◆ LISTED RECORDS
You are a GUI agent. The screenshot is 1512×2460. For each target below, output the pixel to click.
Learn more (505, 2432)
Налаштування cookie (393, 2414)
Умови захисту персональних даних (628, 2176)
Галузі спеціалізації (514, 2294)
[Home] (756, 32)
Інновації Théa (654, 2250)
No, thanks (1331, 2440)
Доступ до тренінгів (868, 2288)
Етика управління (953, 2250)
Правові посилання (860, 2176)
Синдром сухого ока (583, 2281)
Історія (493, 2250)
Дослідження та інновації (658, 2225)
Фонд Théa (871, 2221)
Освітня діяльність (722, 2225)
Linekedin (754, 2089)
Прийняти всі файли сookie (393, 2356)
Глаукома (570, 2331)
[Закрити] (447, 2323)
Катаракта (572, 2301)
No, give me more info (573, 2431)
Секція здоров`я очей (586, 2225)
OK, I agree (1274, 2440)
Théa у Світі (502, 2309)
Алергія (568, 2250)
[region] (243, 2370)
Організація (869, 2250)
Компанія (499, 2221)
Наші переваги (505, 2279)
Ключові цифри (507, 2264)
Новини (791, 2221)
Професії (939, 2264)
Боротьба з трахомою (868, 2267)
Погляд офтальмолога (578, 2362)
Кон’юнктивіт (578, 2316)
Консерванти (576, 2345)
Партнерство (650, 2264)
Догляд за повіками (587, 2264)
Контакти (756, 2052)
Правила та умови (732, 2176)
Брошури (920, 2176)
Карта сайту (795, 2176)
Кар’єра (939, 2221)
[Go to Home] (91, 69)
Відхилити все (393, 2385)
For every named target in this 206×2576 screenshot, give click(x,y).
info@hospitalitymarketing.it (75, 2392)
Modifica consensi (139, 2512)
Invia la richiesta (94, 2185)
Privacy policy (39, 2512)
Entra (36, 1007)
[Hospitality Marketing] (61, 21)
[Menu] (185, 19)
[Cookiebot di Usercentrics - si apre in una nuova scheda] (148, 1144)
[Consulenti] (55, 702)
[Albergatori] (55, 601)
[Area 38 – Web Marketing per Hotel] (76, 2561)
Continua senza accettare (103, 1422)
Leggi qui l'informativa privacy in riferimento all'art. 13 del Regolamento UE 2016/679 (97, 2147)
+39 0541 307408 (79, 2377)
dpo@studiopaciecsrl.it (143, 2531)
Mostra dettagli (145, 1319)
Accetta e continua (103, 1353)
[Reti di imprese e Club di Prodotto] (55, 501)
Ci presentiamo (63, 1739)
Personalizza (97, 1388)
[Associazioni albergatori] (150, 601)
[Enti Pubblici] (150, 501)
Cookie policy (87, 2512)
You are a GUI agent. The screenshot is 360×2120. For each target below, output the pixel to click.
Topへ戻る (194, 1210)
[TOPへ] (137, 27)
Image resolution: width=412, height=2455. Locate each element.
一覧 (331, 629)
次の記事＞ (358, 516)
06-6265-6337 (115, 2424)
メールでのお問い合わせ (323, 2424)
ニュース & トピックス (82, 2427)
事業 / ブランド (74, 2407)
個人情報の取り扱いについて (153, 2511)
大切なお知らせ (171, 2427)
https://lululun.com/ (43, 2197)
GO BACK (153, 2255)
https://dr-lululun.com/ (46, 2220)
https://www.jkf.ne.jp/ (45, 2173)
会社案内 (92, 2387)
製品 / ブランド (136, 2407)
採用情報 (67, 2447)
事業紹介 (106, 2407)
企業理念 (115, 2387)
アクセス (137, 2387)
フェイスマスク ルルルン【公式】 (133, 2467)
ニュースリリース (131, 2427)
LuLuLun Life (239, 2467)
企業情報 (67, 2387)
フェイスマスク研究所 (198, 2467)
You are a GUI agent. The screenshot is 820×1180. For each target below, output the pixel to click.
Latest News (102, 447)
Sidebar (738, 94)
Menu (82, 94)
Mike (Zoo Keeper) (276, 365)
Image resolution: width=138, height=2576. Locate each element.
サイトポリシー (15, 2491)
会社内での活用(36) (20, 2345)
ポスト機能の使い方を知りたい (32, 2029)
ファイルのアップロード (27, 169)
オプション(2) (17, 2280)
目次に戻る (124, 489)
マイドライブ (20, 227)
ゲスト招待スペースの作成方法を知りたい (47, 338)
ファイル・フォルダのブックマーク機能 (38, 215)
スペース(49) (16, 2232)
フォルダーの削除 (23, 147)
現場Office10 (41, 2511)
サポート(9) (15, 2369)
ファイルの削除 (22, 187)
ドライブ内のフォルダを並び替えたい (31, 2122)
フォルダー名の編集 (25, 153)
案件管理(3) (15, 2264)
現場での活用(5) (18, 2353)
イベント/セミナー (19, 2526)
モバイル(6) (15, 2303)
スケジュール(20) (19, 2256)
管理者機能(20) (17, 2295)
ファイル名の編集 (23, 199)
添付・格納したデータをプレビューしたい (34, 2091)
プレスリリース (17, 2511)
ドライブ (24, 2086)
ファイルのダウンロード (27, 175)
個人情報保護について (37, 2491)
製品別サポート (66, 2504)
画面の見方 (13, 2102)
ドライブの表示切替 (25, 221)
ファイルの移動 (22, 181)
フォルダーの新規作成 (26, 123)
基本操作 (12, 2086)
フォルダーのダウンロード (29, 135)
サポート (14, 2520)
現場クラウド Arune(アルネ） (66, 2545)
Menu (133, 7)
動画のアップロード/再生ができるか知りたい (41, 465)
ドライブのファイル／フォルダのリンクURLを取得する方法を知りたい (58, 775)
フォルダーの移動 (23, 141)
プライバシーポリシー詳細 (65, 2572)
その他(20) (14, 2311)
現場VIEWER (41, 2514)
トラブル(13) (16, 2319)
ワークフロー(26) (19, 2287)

◆ YOUR TASK
Repeat each line of the data exactly, missing none.

◆ ANSWER FOR THIS EXERCISE
You are a GUI agent. The screenshot is 1512×2460. For each target below, output the pixel to click.
Learn more (505, 2432)
Налаштування cookie (393, 2414)
Умови захисту персональних даних (628, 2176)
Галузі спеціалізації (514, 2294)
[Home] (756, 32)
Інновації Théa (654, 2250)
No, thanks (1331, 2440)
Доступ до тренінгів (868, 2288)
Етика управління (953, 2250)
Правові посилання (860, 2176)
Синдром сухого ока (583, 2281)
Історія (493, 2250)
Дослідження та інновації (658, 2225)
Фонд Théa (871, 2221)
Освітня діяльність (722, 2225)
Linekedin (754, 2089)
Прийняти всі файли сookie (393, 2356)
Глаукома (570, 2331)
[Закрити] (447, 2323)
Катаракта (572, 2301)
No, give me more info (573, 2431)
Секція здоров`я очей (586, 2225)
OK, I agree (1274, 2440)
Théa у Світі (502, 2309)
Алергія (568, 2250)
[region] (243, 2370)
Організація (869, 2250)
Компанія (499, 2221)
Наші переваги (505, 2279)
Ключові цифри (507, 2264)
Новини (791, 2221)
Професії (939, 2264)
Боротьба з трахомою (868, 2267)
Погляд офтальмолога (578, 2362)
Кон’юнктивіт (578, 2316)
Консерванти (576, 2345)
Партнерство (650, 2264)
Догляд за повіками (587, 2264)
Контакти (756, 2052)
Правила та умови (732, 2176)
Брошури (920, 2176)
Карта сайту (795, 2176)
Кар’єра (939, 2221)
[Go to Home] (91, 69)
Відхилити все (393, 2385)
For every named target in this 206×2576 screenshot, give click(x,y).
info@hospitalitymarketing.it (75, 2392)
Modifica consensi (139, 2512)
Invia la richiesta (94, 2185)
Privacy policy (39, 2512)
Entra (36, 1007)
[Hospitality Marketing] (61, 21)
[Menu] (185, 19)
[Cookiebot di Usercentrics - si apre in una nuova scheda] (148, 1144)
[Consulenti] (55, 702)
[Albergatori] (55, 601)
[Area 38 – Web Marketing per Hotel] (76, 2561)
Continua senza accettare (103, 1422)
Leggi qui l'informativa privacy in riferimento all'art. 13 del Regolamento UE 2016/679 (97, 2147)
+39 0541 307408 (79, 2377)
dpo@studiopaciecsrl.it (143, 2531)
Mostra dettagli (145, 1319)
Accetta e continua (103, 1353)
[Reti di imprese e Club di Prodotto] (55, 501)
Ci presentiamo (63, 1739)
Personalizza (97, 1388)
[Associazioni albergatori] (150, 601)
[Enti Pubblici] (150, 501)
Cookie policy (87, 2512)
You are a GUI agent. The screenshot is 360×2120. For each target below, output the pixel to click.
Topへ戻る (194, 1210)
[TOPへ] (137, 27)
Image resolution: width=412, height=2455. Locate each element.
一覧 (331, 629)
次の記事＞ (358, 516)
06-6265-6337 (115, 2424)
メールでのお問い合わせ (323, 2424)
ニュース & トピックス (82, 2427)
事業 / ブランド (74, 2407)
個人情報の取り扱いについて (153, 2511)
大切なお知らせ (171, 2427)
https://lululun.com/ (43, 2197)
GO BACK (153, 2255)
https://dr-lululun.com/ (46, 2220)
https://www.jkf.ne.jp/ (45, 2173)
会社案内 (92, 2387)
製品 / ブランド (136, 2407)
採用情報 (67, 2447)
事業紹介 (106, 2407)
企業理念 (115, 2387)
アクセス (137, 2387)
フェイスマスク ルルルン【公式】 (133, 2467)
ニュースリリース (131, 2427)
LuLuLun Life (239, 2467)
企業情報 (67, 2387)
フェイスマスク研究所 (198, 2467)
You are a GUI agent. The screenshot is 820×1180. For each target below, output the pixel to click.
Latest News (102, 447)
Sidebar (738, 94)
Menu (82, 94)
Mike (Zoo Keeper) (276, 365)
Image resolution: width=138, height=2576. Locate each element.
サイトポリシー (15, 2491)
会社内での活用(36) (20, 2345)
ポスト機能の使い方を知りたい (32, 2029)
ファイルのアップロード (27, 169)
オプション(2) (17, 2280)
目次に戻る (124, 489)
マイドライブ (20, 227)
ゲスト招待スペースの作成方法を知りたい (47, 338)
ファイル・フォルダのブックマーク機能 (38, 215)
スペース(49) (16, 2232)
フォルダーの削除 (23, 147)
現場Office10 (41, 2511)
サポート(9) (15, 2369)
ファイルの削除 (22, 187)
ドライブ内のフォルダを並び替えたい (31, 2122)
フォルダー名の編集 (25, 153)
案件管理(3) (15, 2264)
現場での活用(5) (18, 2353)
イベント/セミナー (19, 2526)
モバイル(6) (15, 2303)
スケジュール(20) (19, 2256)
管理者機能(20) (17, 2295)
ファイル名の編集 (23, 199)
添付・格納したデータをプレビューしたい (34, 2091)
プレスリリース (17, 2511)
ドライブ (24, 2086)
ファイルのダウンロード (27, 175)
個人情報保護について (37, 2491)
製品別サポート (66, 2504)
画面の見方 (13, 2102)
ドライブの表示切替 (25, 221)
ファイルの移動 (22, 181)
フォルダーの新規作成 (26, 123)
基本操作 (12, 2086)
フォルダーのダウンロード (29, 135)
サポート (14, 2520)
現場クラウド Arune(アルネ） (66, 2545)
Menu (133, 7)
動画のアップロード/再生ができるか知りたい (41, 465)
ドライブのファイル／フォルダのリンクURLを取得する方法を知りたい (58, 775)
フォルダーの移動 (23, 141)
プライバシーポリシー詳細 (65, 2572)
その他(20) (14, 2311)
現場VIEWER (41, 2514)
トラブル(13) (16, 2319)
ワークフロー(26) (19, 2287)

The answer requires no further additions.